Tuesday, July 8, 2008

The improper taxation of US expatriates

Typically, who pays income tax where is based on residence. The only country that I know of that does not follow this principle is the United States. As a US citizen (or green card holder), you have to pay income tax to the IRS wherever you live, and on your worldwide income.

Fortunately, many expatriates are able to benefit from some tax treaties between the US and their country of residence: they can deduct their foreign taxes, in principle. But this is by far not the case for everyone. But if you do not live where your taxes are used, what do you get in return for your taxes?

Depending where you live, the US offers protection: an embassy where one can find refuge, or repatriation to the US in case of serious trouble. This sounds like some insurance policy. If it were offered on the free market, such a policy would, however, be dirt cheap for most expatriates, for example those in Canada. This seems like a pure tax grab to me.

Note 1: many countries bill their citizens for repatriation service. Not Canada, which lead to some debates after the last war in South Lebanon. Some people were quite unhappy about subsidizing others living in dangerous places.

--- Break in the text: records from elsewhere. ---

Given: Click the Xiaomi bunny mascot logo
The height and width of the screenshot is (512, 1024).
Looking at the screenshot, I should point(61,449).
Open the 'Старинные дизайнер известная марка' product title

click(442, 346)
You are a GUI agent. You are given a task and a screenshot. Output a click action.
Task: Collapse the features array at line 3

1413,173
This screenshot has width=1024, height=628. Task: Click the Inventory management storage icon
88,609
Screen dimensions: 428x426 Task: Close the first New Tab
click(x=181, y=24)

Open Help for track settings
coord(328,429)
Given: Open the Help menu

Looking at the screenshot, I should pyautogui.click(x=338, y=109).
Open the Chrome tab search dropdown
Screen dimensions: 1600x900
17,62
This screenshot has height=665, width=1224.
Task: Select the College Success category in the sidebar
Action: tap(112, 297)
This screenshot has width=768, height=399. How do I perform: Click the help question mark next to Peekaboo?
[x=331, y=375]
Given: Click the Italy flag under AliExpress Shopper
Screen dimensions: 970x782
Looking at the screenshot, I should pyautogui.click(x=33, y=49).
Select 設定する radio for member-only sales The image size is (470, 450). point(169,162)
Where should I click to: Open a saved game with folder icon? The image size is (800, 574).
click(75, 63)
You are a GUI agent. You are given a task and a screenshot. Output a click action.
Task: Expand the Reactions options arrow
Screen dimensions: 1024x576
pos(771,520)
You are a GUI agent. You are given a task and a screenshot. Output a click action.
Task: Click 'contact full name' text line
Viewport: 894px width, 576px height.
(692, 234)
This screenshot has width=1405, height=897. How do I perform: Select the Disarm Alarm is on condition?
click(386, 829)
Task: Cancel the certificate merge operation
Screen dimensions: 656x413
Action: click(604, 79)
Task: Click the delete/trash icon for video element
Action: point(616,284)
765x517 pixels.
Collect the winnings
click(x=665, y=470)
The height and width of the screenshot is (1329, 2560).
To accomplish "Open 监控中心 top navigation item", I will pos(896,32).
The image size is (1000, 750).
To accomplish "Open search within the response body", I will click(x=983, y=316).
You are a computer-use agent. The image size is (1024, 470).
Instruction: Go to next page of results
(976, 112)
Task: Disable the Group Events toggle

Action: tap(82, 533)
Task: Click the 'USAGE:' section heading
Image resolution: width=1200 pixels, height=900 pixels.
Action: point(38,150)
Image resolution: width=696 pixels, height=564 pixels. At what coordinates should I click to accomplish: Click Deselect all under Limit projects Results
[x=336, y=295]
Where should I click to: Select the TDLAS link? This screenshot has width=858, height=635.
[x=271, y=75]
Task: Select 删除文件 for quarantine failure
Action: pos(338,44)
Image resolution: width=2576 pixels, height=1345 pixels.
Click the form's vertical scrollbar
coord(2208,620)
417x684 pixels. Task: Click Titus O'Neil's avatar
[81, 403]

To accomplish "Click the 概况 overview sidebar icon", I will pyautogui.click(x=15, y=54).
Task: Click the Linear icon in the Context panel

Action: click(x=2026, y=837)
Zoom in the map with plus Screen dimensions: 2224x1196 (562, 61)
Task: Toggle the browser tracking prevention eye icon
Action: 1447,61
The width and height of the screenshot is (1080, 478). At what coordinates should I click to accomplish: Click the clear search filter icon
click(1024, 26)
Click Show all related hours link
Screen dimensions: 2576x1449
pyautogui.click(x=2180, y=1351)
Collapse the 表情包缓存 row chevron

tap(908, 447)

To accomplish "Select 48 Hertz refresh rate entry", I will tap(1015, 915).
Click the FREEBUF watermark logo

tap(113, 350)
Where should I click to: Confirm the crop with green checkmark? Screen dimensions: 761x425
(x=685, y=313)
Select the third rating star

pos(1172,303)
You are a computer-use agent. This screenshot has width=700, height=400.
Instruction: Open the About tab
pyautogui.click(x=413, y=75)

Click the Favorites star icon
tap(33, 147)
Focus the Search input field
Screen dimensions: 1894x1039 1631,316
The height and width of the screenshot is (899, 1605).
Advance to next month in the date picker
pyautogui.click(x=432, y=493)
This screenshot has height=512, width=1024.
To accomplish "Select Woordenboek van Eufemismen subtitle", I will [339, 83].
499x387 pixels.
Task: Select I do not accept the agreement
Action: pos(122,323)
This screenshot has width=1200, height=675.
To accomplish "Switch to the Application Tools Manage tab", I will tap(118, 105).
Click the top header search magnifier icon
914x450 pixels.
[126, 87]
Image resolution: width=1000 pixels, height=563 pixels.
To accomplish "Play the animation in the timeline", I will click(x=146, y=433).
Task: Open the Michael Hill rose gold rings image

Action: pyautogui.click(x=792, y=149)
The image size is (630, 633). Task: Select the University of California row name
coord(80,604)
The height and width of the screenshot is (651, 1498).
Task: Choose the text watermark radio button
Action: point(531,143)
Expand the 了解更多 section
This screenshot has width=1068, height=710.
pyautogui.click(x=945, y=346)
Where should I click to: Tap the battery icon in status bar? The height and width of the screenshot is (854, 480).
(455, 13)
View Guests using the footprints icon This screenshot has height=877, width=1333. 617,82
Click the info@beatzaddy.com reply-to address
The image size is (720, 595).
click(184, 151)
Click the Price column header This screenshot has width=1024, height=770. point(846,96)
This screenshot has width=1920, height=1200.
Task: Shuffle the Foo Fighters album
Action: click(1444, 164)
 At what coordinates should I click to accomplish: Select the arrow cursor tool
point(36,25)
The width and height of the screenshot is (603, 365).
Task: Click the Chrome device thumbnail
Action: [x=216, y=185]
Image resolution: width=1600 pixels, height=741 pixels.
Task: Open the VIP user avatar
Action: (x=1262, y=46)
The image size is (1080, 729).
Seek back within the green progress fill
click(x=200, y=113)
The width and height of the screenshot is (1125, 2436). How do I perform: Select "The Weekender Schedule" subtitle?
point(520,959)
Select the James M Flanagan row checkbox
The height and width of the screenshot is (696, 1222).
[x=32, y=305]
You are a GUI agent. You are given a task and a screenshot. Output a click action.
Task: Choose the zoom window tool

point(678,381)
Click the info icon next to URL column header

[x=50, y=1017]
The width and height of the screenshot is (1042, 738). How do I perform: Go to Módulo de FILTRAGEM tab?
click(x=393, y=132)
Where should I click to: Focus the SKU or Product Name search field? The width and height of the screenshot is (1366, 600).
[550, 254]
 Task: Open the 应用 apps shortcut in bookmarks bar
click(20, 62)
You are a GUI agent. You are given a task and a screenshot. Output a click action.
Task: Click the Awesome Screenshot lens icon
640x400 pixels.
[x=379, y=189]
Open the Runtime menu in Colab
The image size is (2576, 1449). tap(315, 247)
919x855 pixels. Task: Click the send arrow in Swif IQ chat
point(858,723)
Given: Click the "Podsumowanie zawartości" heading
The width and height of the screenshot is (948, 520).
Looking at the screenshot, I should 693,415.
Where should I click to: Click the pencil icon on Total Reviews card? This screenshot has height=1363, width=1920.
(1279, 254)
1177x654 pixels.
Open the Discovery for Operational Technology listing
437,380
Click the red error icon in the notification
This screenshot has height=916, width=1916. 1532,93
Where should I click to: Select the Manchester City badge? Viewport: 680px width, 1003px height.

Note 2: an obvious solution for expatriates to avoid paying US taxes is to renounce citizenship. It is, however, illegal doing so for tax reason. And in a sly move, the Heroes Act of 2008 which increased benefits to veterans and their survivors also included a provision that anyone giving one's citizenship up voluntarily would be taxed on all assets as if their were sold.

5 comments:

T-Bone said...

Yeah, it's odd that the US is the only country that taxes expatriates. But I'm confused about how the whole international tax accounting stuff works. If a foreigner invests in a US company, do they pay US capital gains taxes? If I were to move outside of the US and continue working for my company, would I have to pay income taxes to the US, the new country, or both? Or is that a case where I can pay both, but subtract my US payments from my new country's tax bill if they have one of those agreements between the countries?

Vilfredo said...

If I am not mistaken, as an expatriate, you have to pay taxes both in your country of residence and the US. There is a substantial basic income credit for US taxes, though. Depending on the tax treaty, you can deduct taxes paid to one country from the taxable income for the other country.

Gonzo said...

Some US states require filing of taxes even after leaving the state if there is no "follow-up" US state. California for example.

T-Bone said...

It may be unfair in many cases to tax an expatriate while they are taxed by their current country of residence as well, but I think it's a race to the bottom if people could live abroad for tax evasion purposes. If they did not have to pay taxes abroad, it would be legalized tax evasion.

I'd prefer if they could tax people abroad only if they move abroad for tax advantages. But I'm not sure how that could be determined. I guess they decided the next best thing that was workable was to tax all citizens, and criminalize the act of giving up citizenship for tax purposes.

Vilfredo said...

Interesting point, T-bone. But then, why would one want to become a US citizen if there is a chance of living abroad in the future?

And what about US citizens born abroad and who have never lived in the US. Why would they have to pay US taxes? Why should they be criminalized if they renounce their citizenship.